_STATED GOAL_
Retype the part of the notes on melting images that runs between "Jencks, C. and" and "properties on images.", inclusive.

Jencks, C. and Silver, N. (2013) Adhocism : The Case for Improvisation. Cambridge: The MIT Press. 

This book has prompted me to think further why we melt images readily available, or rather, what melting means for such images. When discussing the systems behind new and old inventions, the book mentions how new systems often retain remnants of old visual and linguistic conventions, “Even today we ask how much ‘horsepower’ the engine has, just as with an airplane, that symbol of Futurist excellence, we talk about such things as the ‘cockpit’ and ‘runway’.” The “liquify” function in Photoshop and After Effects serves as another digital example: it’s an imitation of melting, a residue of physical properties on images. 

But what, literally, is the liquidisation of an image? It seems to be an imitation of real melting, but the effect it produces is surreal.

From the perspective of outcomes, perhaps I can answer the question this way: Liquification is the disruption of the original functionality of an image. For example, in the work during the second week, we collected images of various everyday items, such as a photo of a water cup. The original function of this photo was to show us that there is a water cup in the picture, but after we used a filter to make it melt, its function became to show us a melting water cup—the structure of the image’s cup was disrupted, but instead of water spilling out, the result was not liquid, but the image itself turning into a puddle, because it is an image, is the liquification of the image.  

(As I write this, I suddenly wonder if I could try some other ways to disrupt the images and see what consequences differ from the real world. For example, what would tearing them reveal?) 

Blauvelt, A., Maurer, L., Paulus, E.,  Puckey, J. and Wouters, R.  (2013) Conditional Design Workbook. Amsterdam: Valiz.

Element lookup records
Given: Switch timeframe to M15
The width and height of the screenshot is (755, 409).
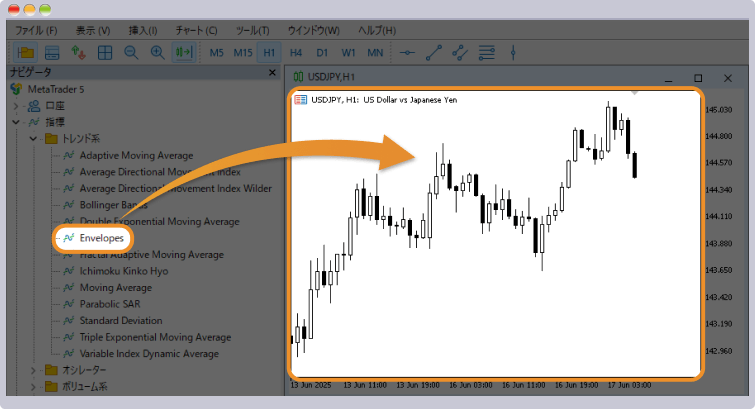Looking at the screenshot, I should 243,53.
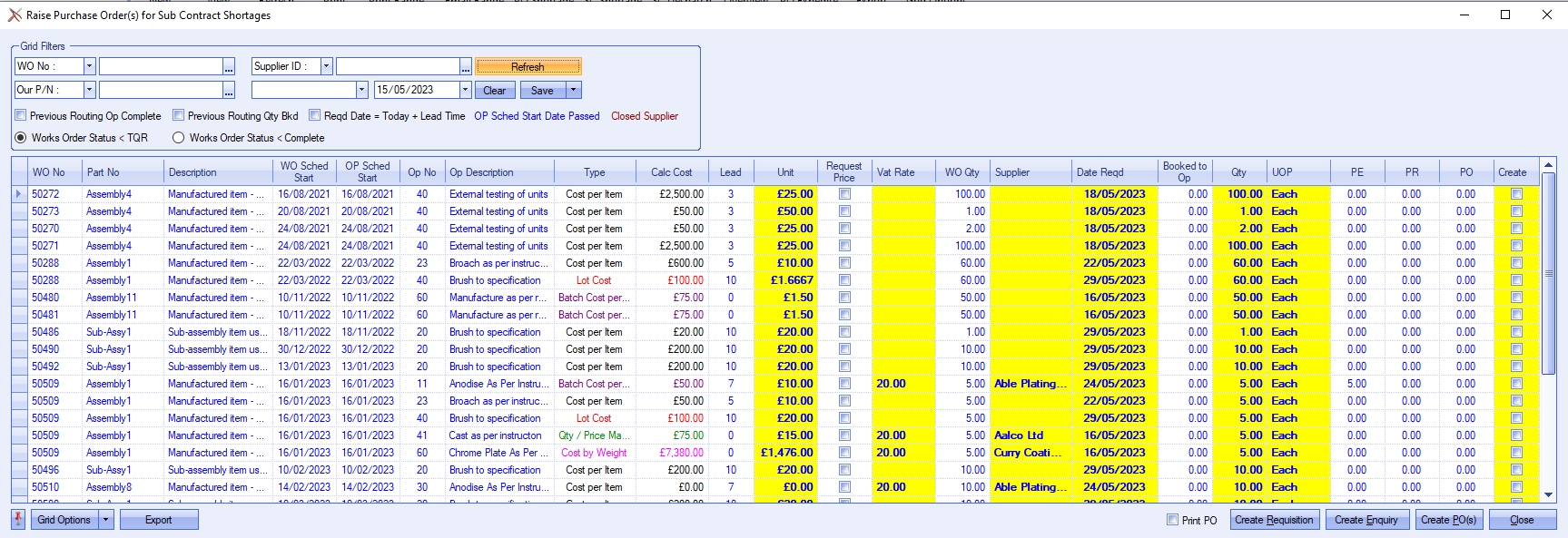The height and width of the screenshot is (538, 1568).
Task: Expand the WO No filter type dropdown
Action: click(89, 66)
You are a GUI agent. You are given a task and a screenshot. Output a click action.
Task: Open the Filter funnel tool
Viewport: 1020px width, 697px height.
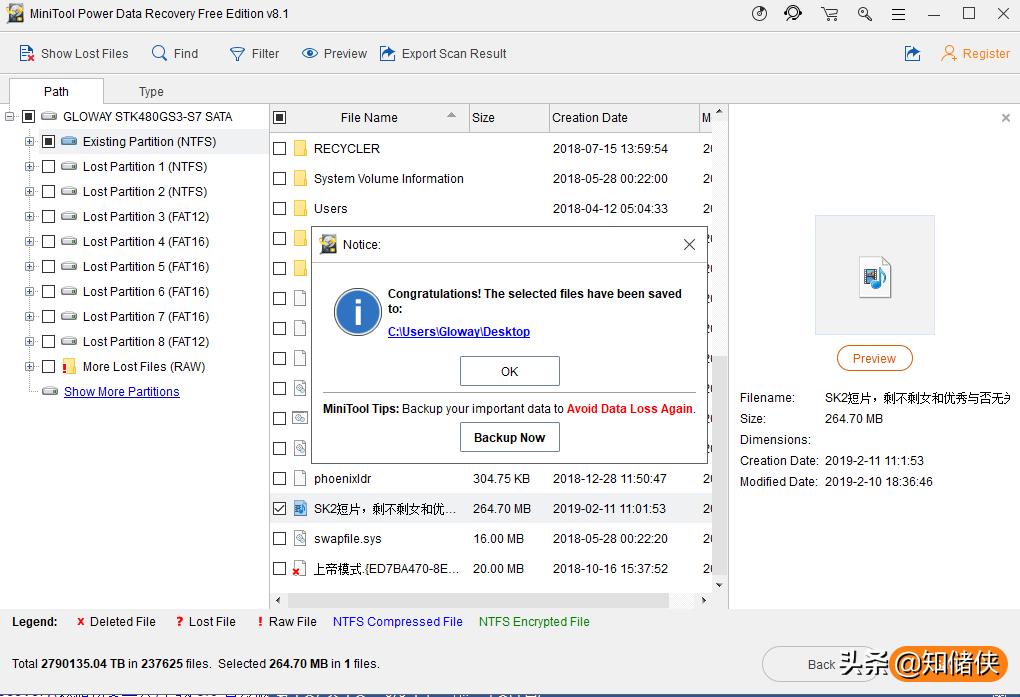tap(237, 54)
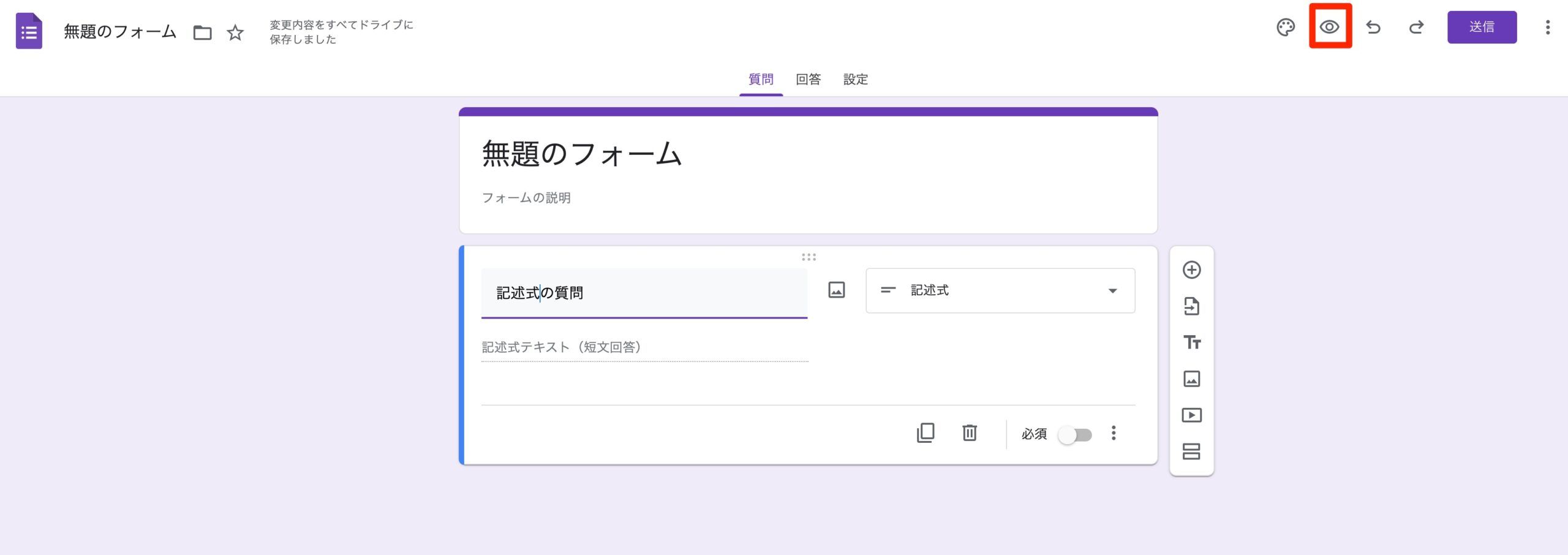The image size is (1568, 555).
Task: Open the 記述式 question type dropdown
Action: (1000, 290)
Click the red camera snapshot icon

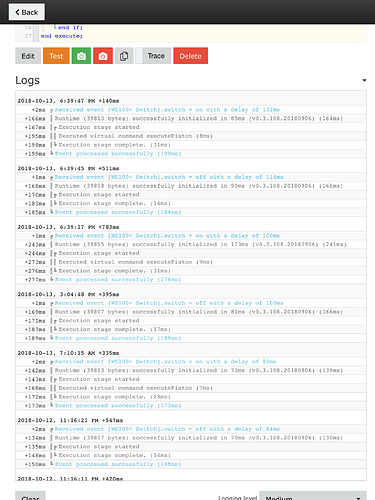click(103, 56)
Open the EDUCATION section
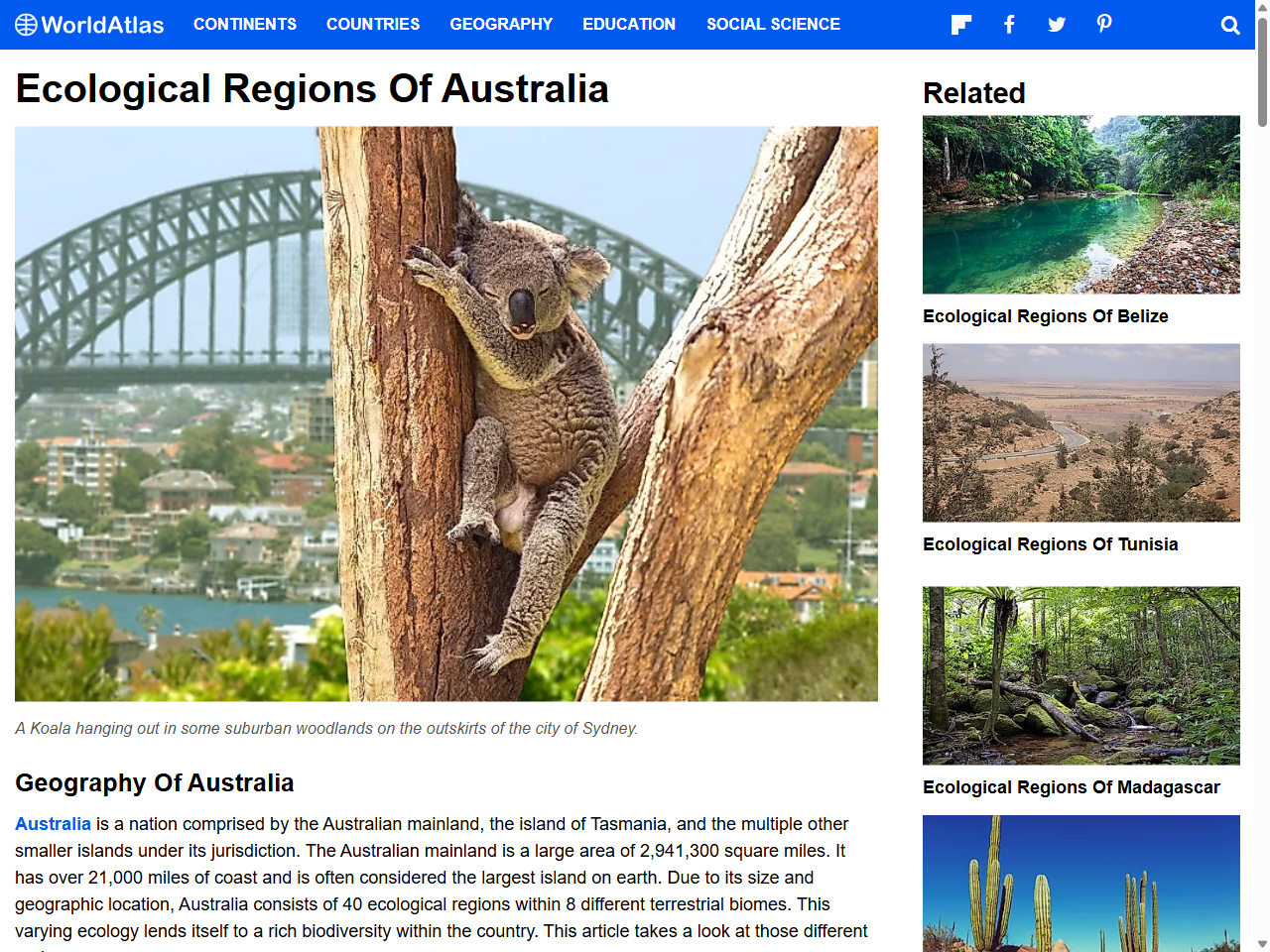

--

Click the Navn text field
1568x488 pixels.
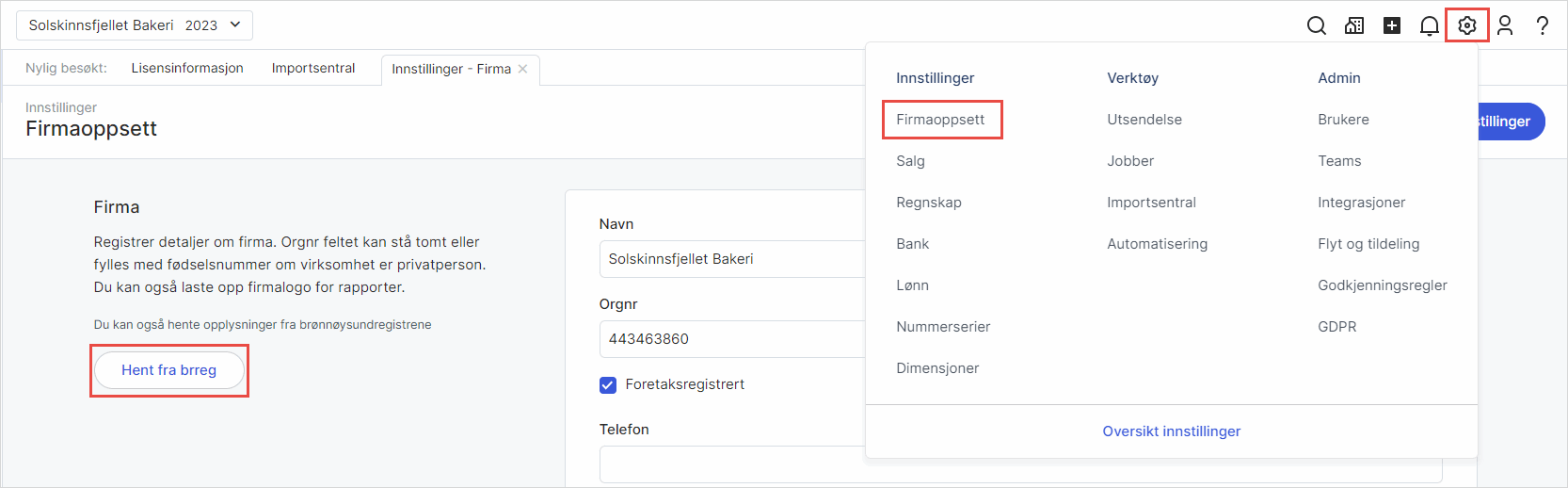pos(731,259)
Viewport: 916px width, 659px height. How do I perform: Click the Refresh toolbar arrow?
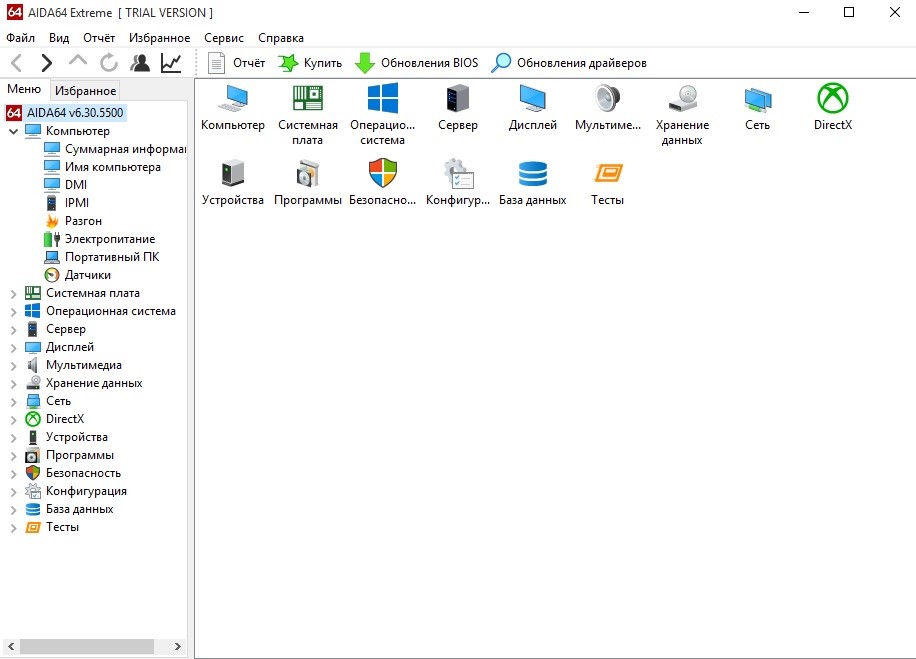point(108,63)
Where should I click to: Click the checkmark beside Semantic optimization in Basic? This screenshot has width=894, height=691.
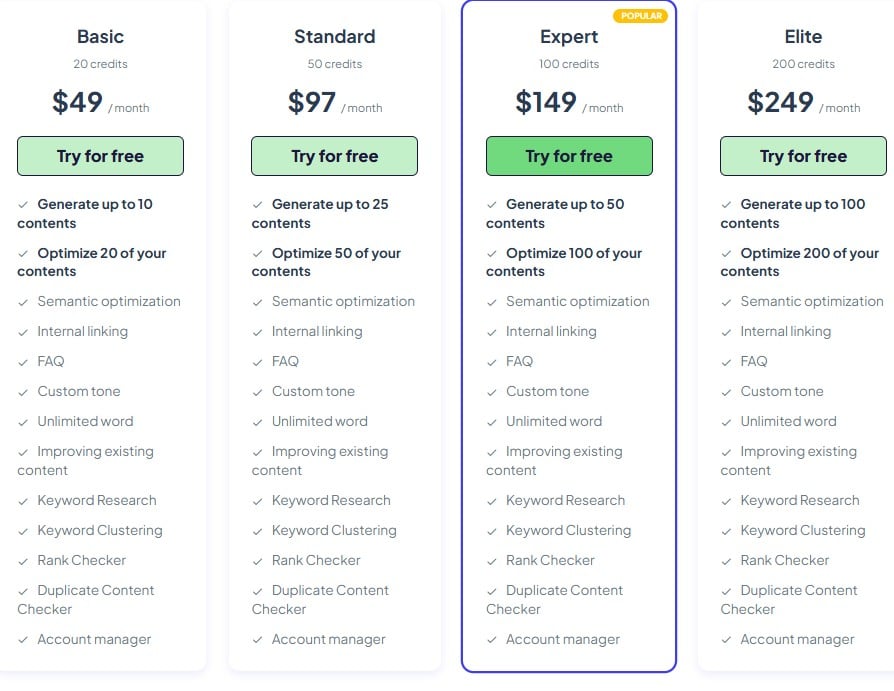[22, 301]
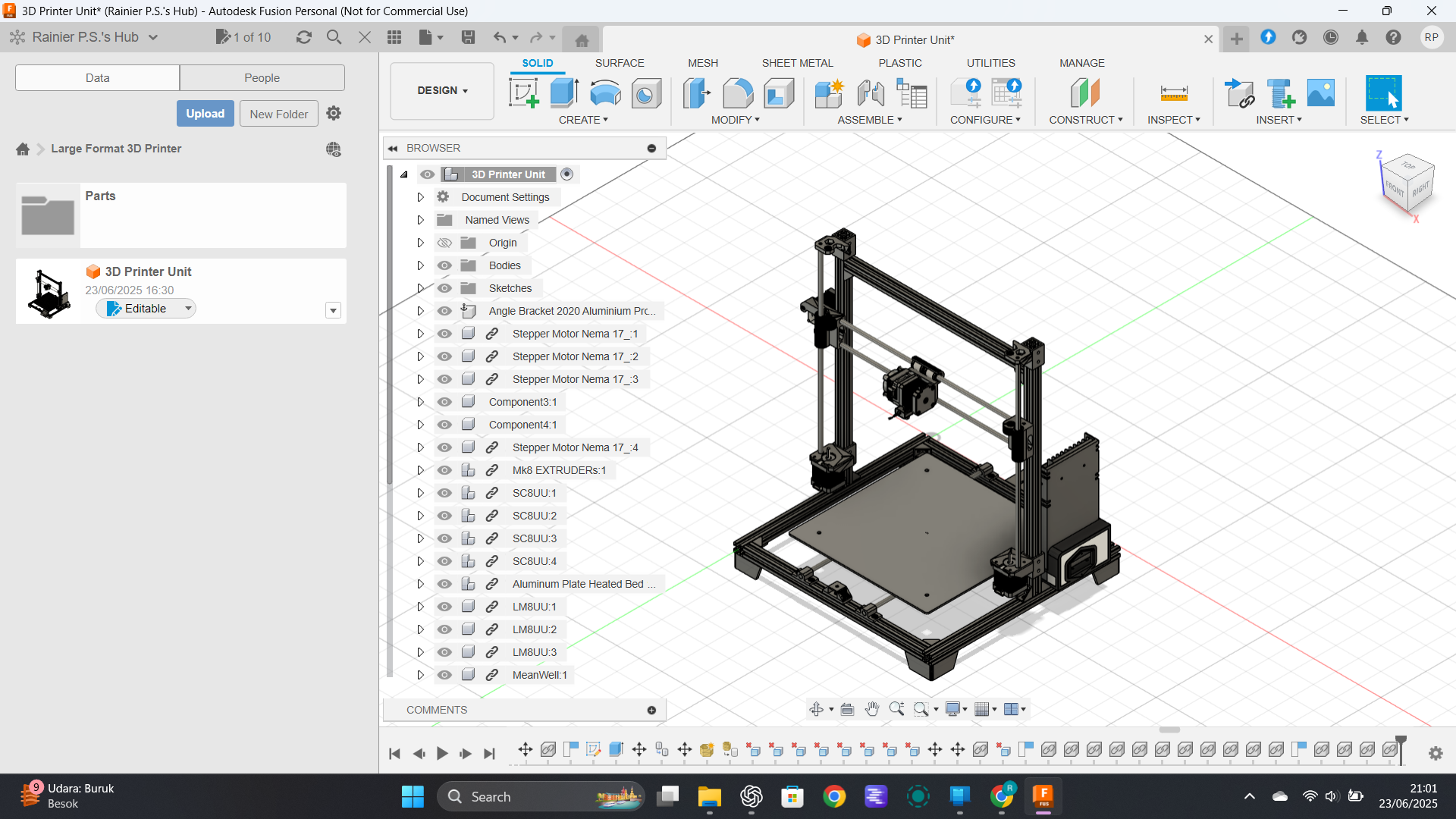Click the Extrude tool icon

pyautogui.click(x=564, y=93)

_WRITTEN ANSWER_
Jencks, C. and Silver, N. (2013) Adhocism : The Case for Improvisation. Cambridge: The MIT Press. 

This book has prompted me to think further why we melt images readily available, or rather, what melting means for such images. When discussing the systems behind new and old inventions, the book mentions how new systems often retain remnants of old visual and linguistic conventions, “Even today we ask how much ‘horsepower’ the engine has, just as with an airplane, that symbol of Futurist excellence, we talk about such things as the ‘cockpit’ and ‘runway’.” The “liquify” function in Photoshop and After Effects serves as another digital example: it’s an imitation of melting, a residue of physical properties on images.